(Stored items)
^^^^

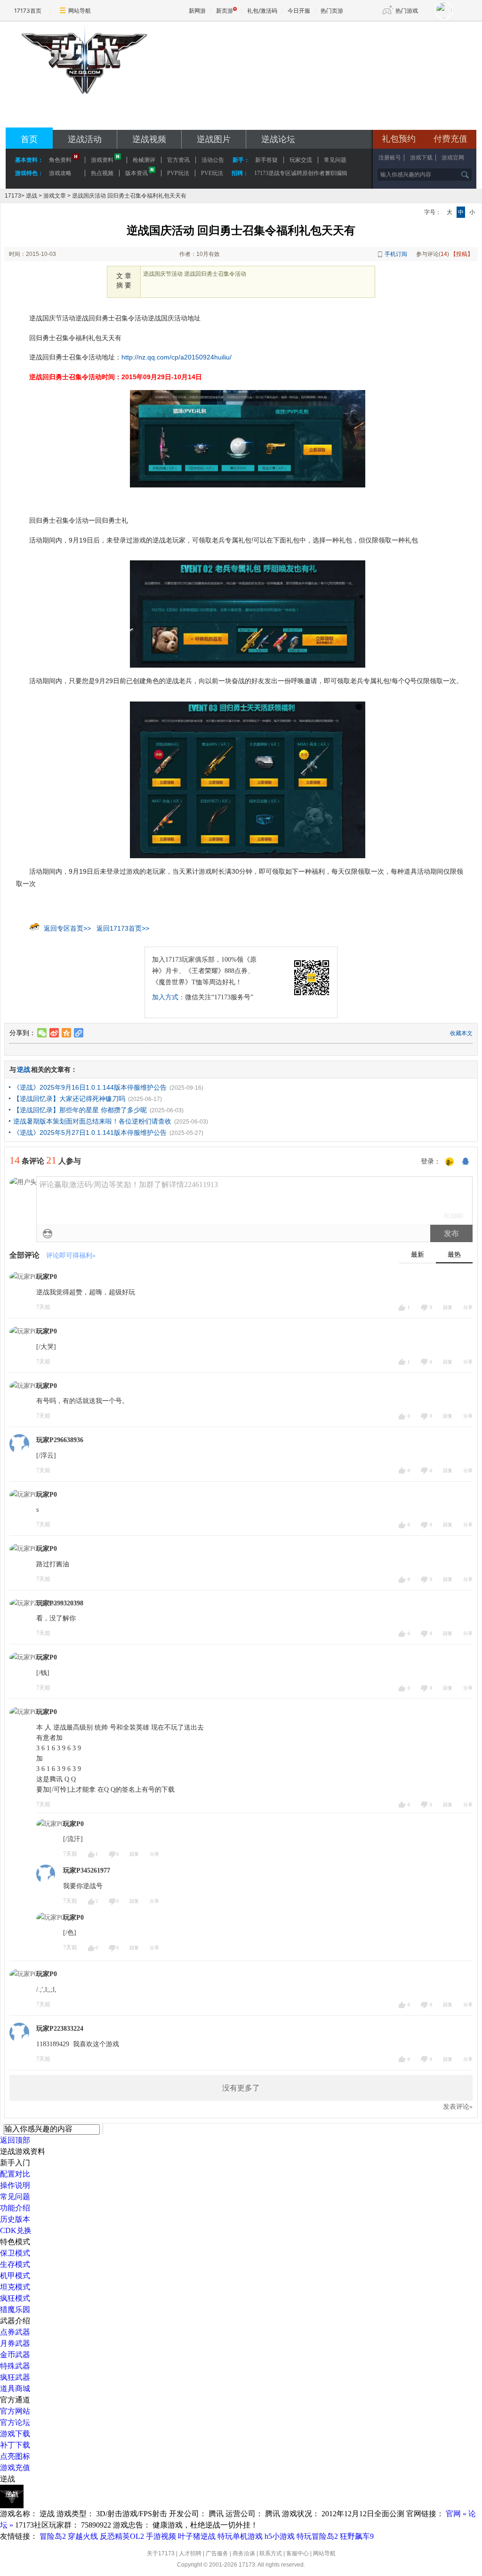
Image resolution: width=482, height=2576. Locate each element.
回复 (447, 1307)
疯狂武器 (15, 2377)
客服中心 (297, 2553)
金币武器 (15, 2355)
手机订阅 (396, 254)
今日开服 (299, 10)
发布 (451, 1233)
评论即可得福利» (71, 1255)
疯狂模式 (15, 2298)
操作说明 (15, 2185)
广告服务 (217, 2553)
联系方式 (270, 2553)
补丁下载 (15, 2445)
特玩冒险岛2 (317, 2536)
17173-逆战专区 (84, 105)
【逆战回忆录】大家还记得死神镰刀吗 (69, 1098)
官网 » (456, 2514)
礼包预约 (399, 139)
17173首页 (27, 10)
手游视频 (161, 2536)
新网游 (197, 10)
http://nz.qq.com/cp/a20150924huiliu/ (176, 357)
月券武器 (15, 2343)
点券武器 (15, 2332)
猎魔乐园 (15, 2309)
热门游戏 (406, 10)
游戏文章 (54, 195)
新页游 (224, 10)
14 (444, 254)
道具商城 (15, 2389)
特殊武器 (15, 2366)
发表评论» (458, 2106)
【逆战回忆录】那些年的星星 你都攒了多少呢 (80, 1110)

^^^^

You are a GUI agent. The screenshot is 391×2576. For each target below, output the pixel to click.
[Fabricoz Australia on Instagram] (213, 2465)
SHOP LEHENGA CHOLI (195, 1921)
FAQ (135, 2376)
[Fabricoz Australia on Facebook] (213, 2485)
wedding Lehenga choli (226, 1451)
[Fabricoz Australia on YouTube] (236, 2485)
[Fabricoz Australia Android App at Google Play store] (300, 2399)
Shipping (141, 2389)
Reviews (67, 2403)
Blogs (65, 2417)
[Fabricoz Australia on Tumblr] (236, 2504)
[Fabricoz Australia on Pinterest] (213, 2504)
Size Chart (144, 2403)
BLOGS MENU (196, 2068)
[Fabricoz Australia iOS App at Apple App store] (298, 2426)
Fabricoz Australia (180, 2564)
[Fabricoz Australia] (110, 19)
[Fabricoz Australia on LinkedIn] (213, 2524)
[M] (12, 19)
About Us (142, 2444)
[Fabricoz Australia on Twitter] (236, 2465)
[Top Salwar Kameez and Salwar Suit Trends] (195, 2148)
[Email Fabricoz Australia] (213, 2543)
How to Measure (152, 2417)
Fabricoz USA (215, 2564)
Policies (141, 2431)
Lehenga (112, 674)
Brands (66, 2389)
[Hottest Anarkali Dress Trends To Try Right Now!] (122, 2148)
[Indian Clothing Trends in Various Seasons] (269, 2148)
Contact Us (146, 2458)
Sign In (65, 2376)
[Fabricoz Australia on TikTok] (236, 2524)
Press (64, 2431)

^^^^

§ Prompt
Starting at the line above that holds "Shipping (141, 2389)" and ending at the line that holds "[Email Fabricoz Australia] (213, 2543)", transcribe each line exactly and include no other lines.

§ Result of this task
Shipping (141, 2389)
Reviews (67, 2403)
Blogs (65, 2417)
[Fabricoz Australia on Tumblr] (236, 2504)
[Fabricoz Australia on Pinterest] (213, 2504)
Size Chart (144, 2403)
BLOGS MENU (196, 2068)
[Fabricoz Australia iOS App at Apple App store] (298, 2426)
Fabricoz Australia (180, 2564)
[Fabricoz Australia] (110, 19)
[Fabricoz Australia on LinkedIn] (213, 2524)
[M] (12, 19)
About Us (142, 2444)
[Fabricoz Australia on Twitter] (236, 2465)
[Top Salwar Kameez and Salwar Suit Trends] (195, 2148)
[Email Fabricoz Australia] (213, 2543)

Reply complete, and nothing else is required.